▸ What this task involves: Find every line of the records that has "agent" and return it.

▸ Record set:
________
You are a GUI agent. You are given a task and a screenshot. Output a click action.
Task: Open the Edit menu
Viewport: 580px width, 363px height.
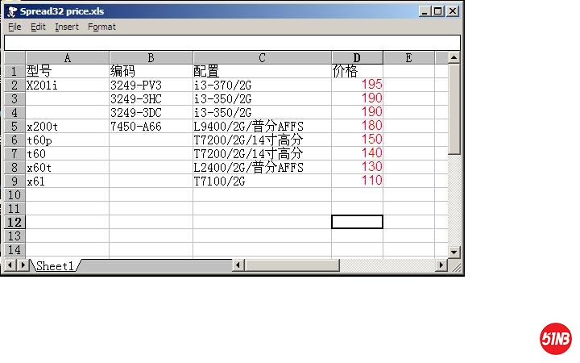38,27
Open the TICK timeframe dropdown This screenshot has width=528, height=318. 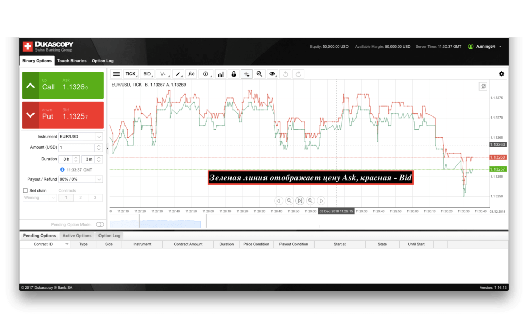pyautogui.click(x=131, y=74)
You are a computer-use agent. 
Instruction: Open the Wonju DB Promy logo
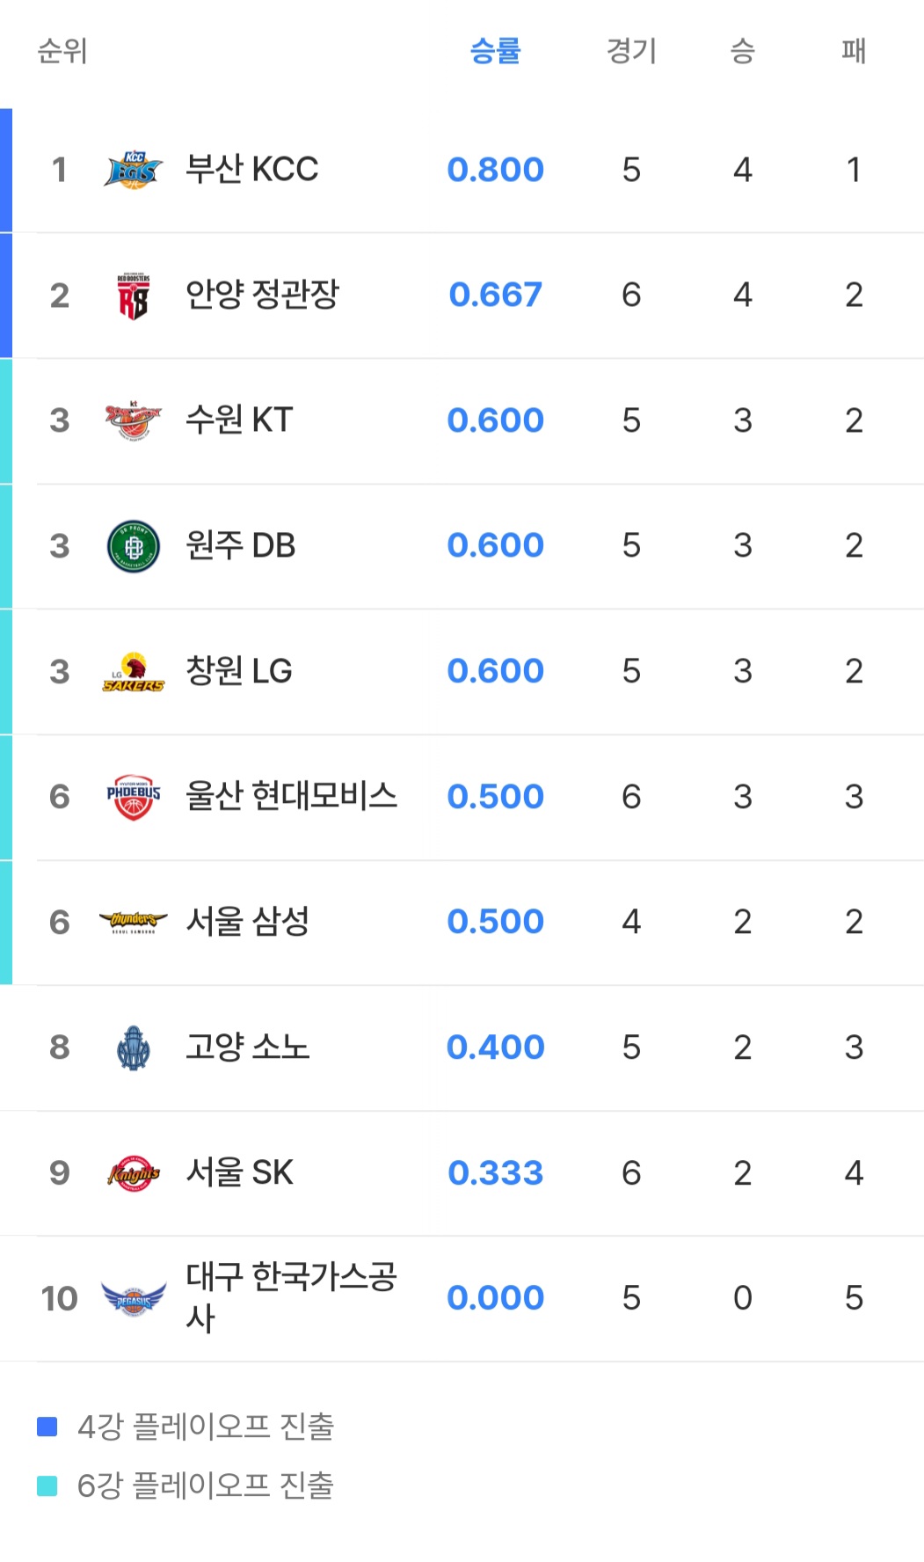pyautogui.click(x=134, y=546)
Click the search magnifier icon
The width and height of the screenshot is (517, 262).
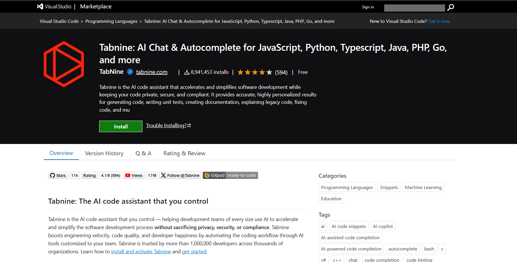(450, 7)

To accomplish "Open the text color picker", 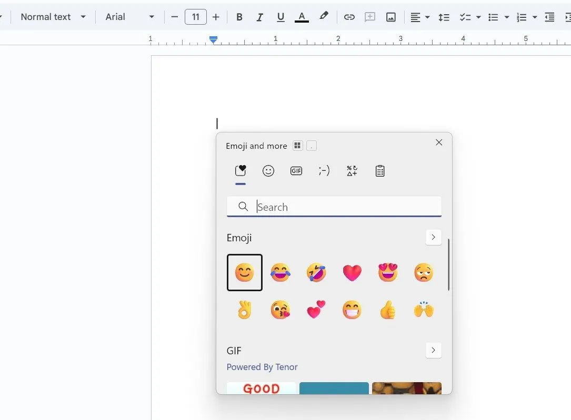I will click(x=302, y=17).
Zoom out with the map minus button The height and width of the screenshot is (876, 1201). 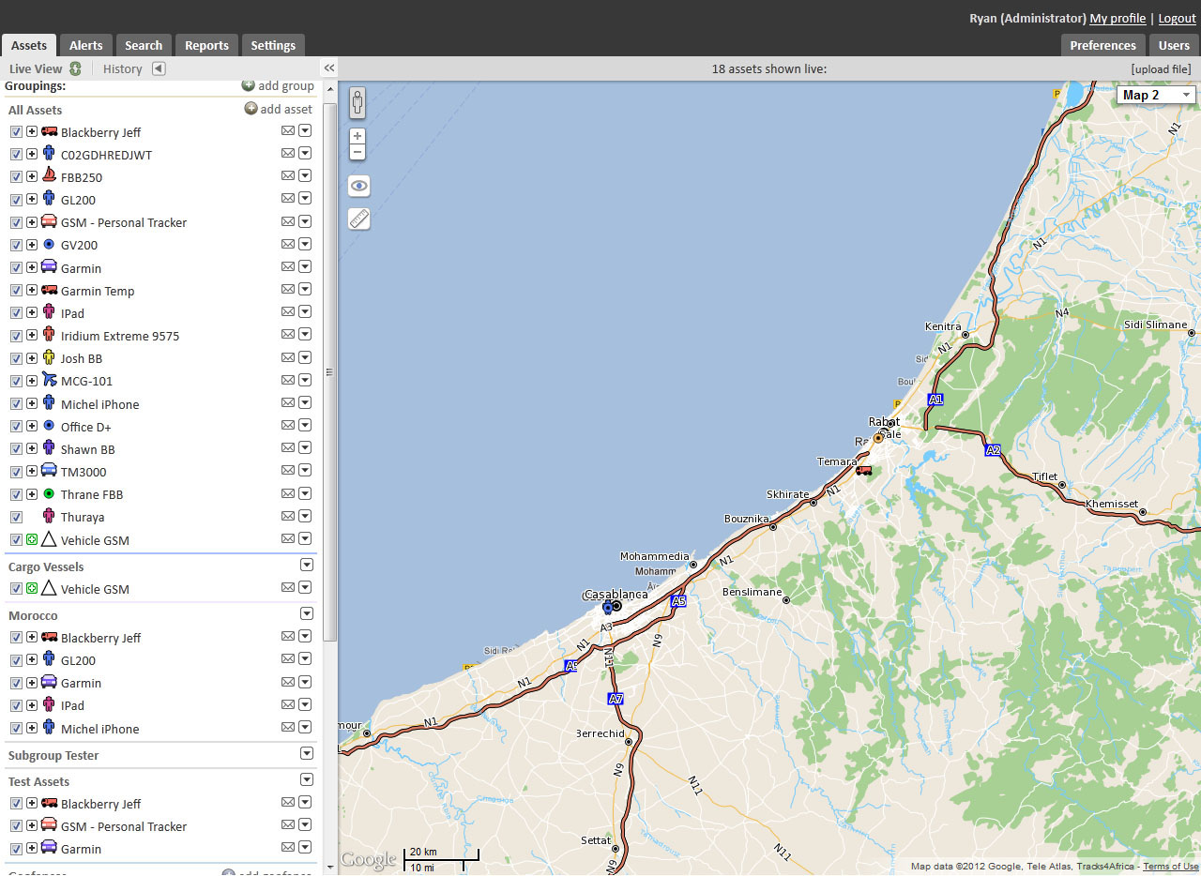tap(357, 152)
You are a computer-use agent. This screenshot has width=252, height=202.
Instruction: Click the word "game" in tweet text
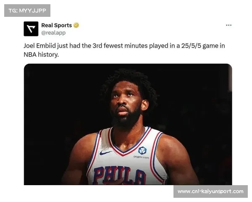210,46
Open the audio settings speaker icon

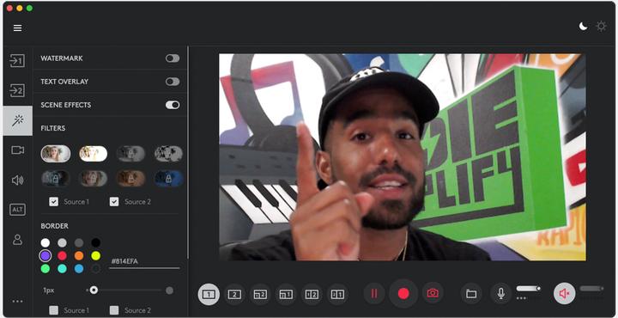point(17,180)
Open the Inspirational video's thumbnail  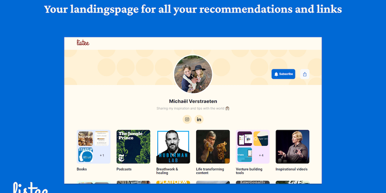point(293,147)
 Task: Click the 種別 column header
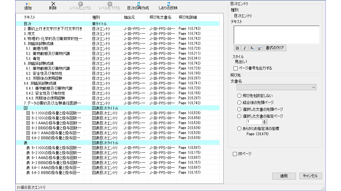(96, 17)
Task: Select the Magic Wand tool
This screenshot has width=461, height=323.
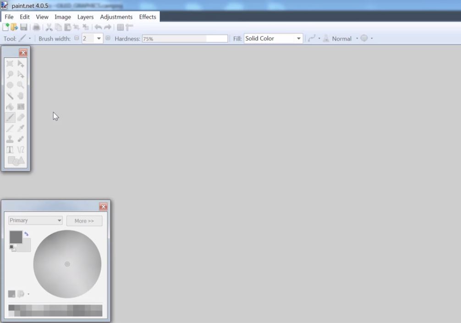Action: (10, 95)
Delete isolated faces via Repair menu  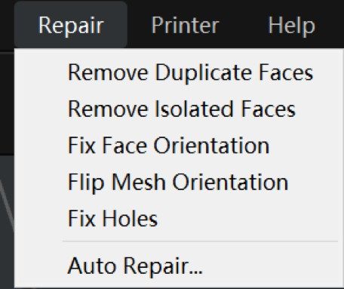(176, 109)
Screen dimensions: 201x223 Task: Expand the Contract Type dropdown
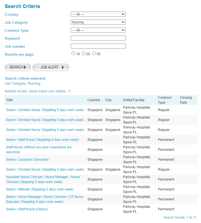click(98, 30)
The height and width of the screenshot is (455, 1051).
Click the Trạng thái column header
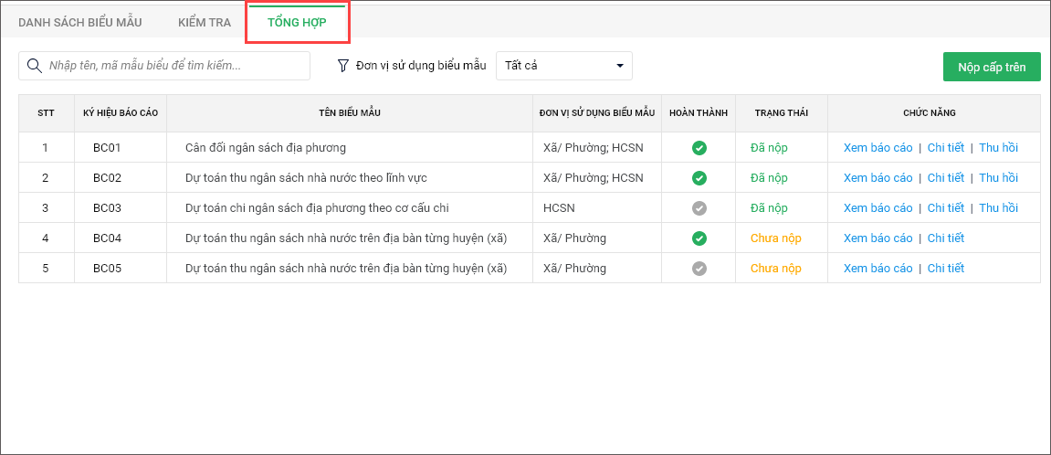click(781, 113)
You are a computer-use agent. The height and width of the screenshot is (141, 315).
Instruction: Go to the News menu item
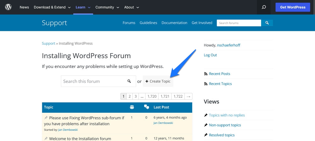(24, 7)
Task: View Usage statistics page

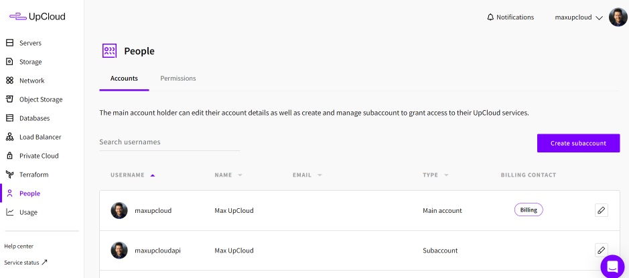Action: click(28, 212)
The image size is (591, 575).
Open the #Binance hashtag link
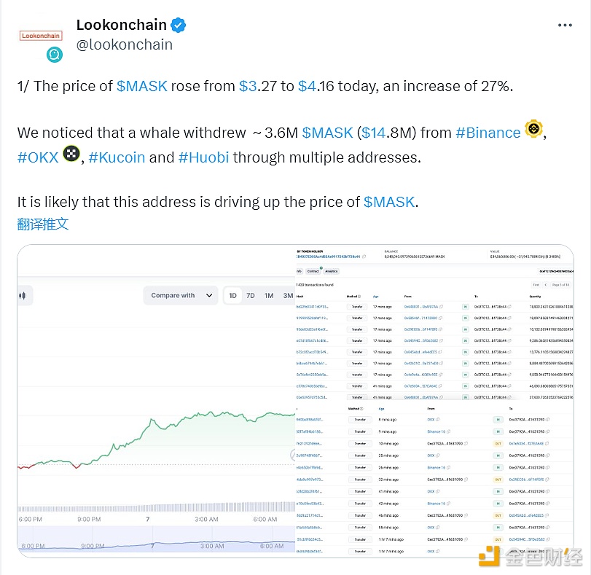488,133
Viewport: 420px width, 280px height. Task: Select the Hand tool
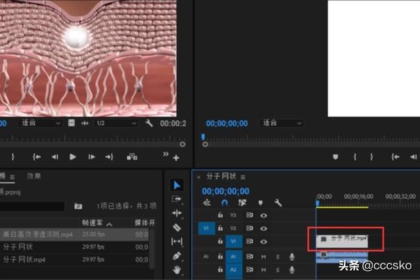click(x=177, y=270)
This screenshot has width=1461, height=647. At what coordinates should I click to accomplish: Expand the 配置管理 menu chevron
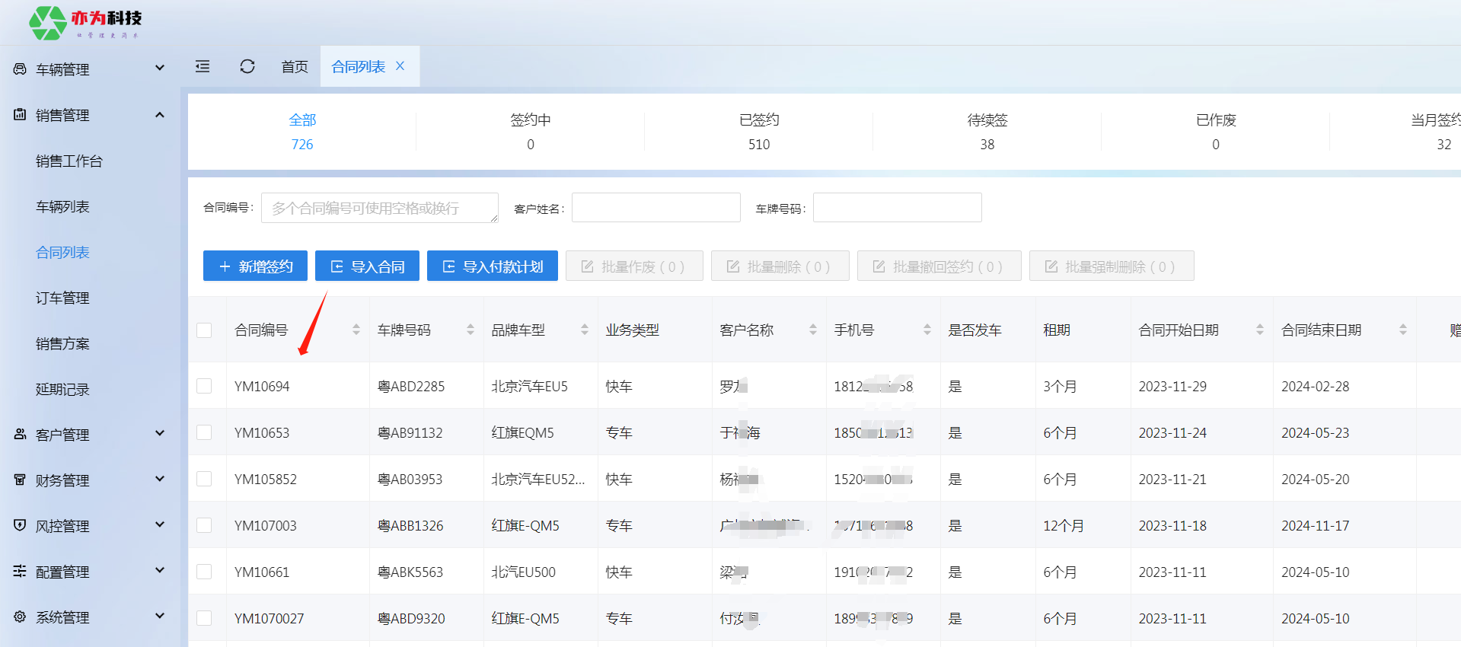[160, 571]
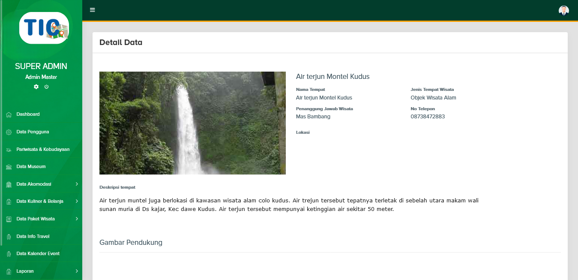Expand the Data Kuliner & Belanja chevron
The image size is (578, 280).
point(77,201)
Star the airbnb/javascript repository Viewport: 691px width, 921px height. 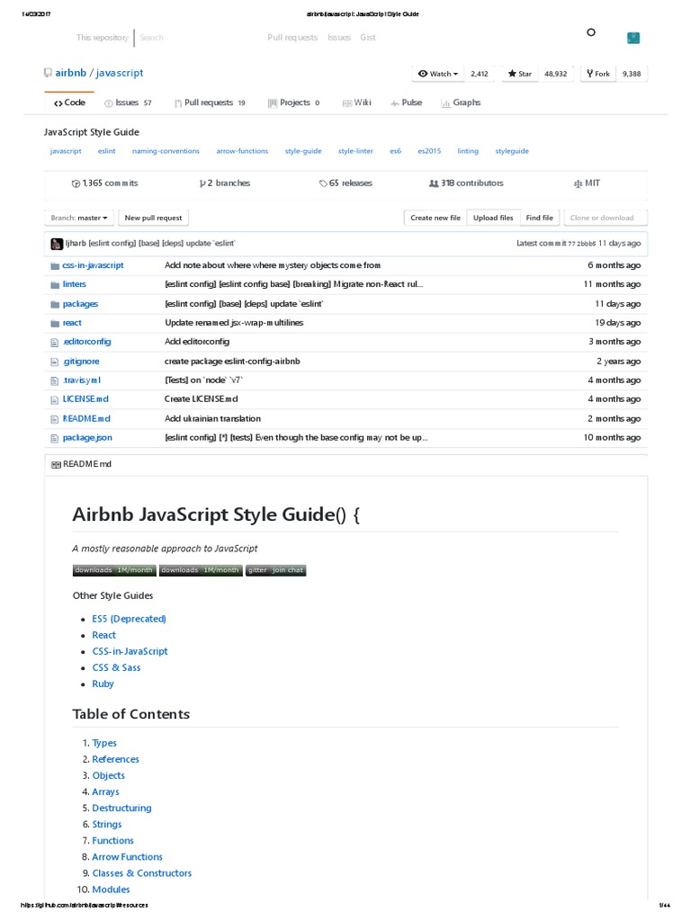(519, 74)
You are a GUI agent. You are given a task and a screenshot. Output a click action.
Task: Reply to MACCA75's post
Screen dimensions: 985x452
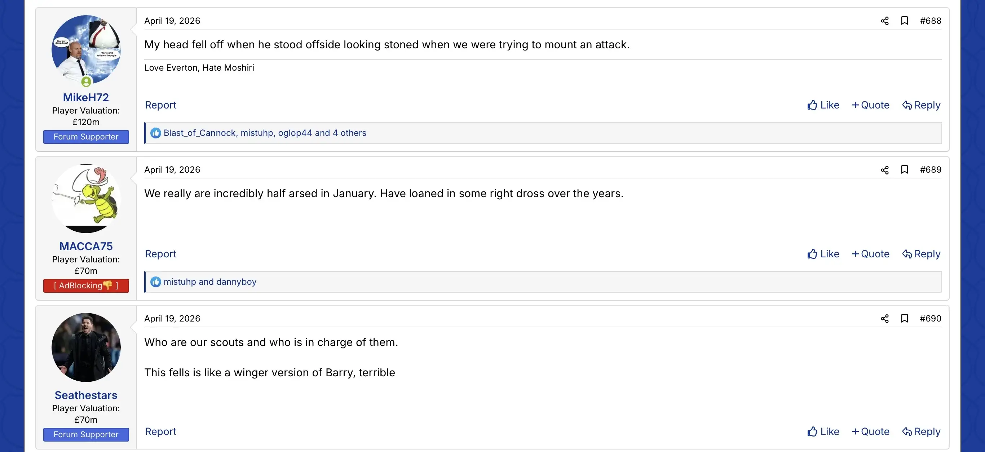[x=921, y=254]
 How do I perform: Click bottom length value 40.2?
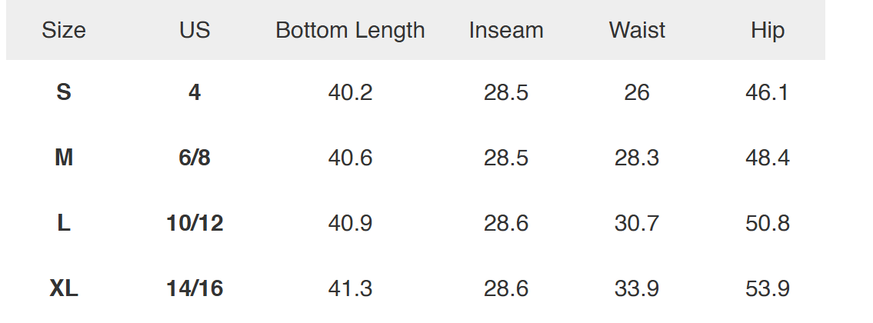tap(350, 93)
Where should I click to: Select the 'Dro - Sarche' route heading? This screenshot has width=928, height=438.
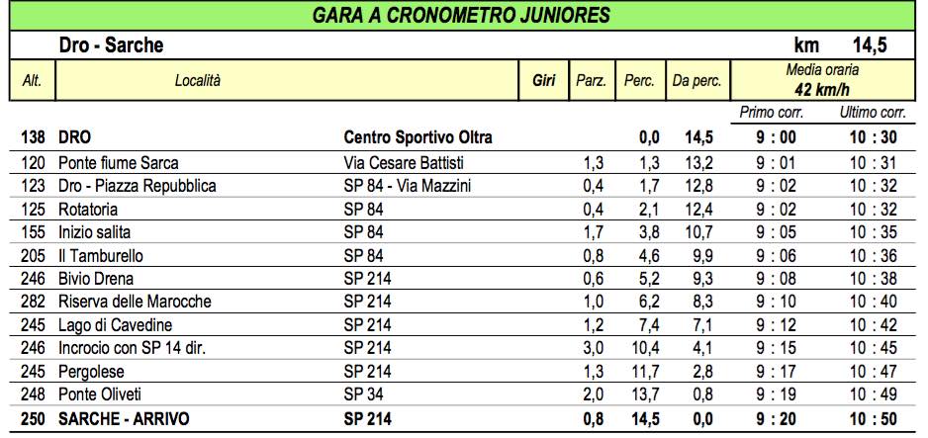111,45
________
▸ The answer:
You are a GUI agent. You are given a task and a screenshot. Output a click action.
You are a computer-use agent. 
You are a computer-use agent. This screenshot has width=252, height=202.
You are a computer-use agent. The height and width of the screenshot is (141, 315).
You are a GUI agent. You are given a task and a screenshot. Output a click action.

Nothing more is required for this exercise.